------ Provided data ------

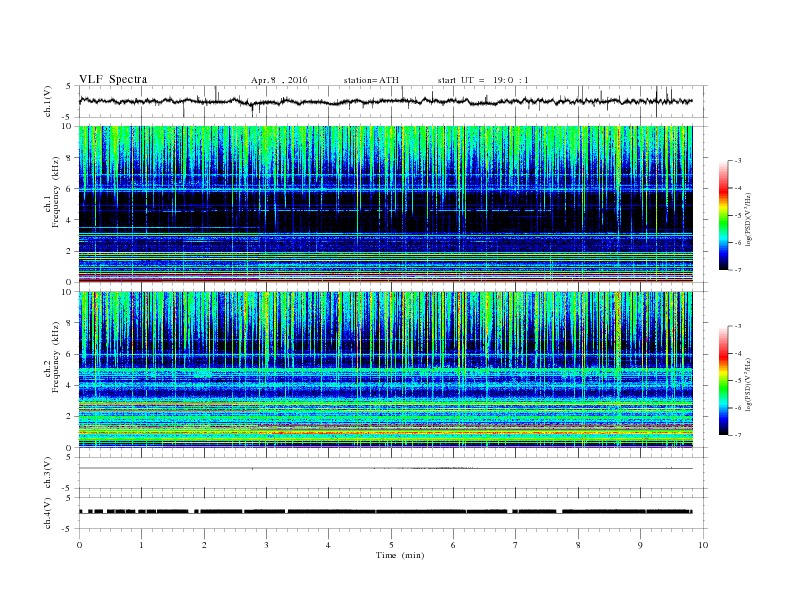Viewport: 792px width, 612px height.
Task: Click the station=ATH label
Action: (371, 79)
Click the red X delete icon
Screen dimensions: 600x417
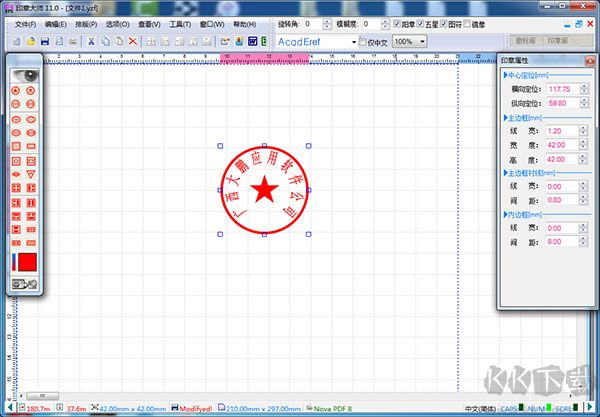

------

#### What you should do
Nothing but the lines from the one containing "Click the red X delete icon" through the end of the entries is to be retyped, exactly as written and without pictures.

#### Exercise result
Click the red X delete icon
Screen dimensions: 600x417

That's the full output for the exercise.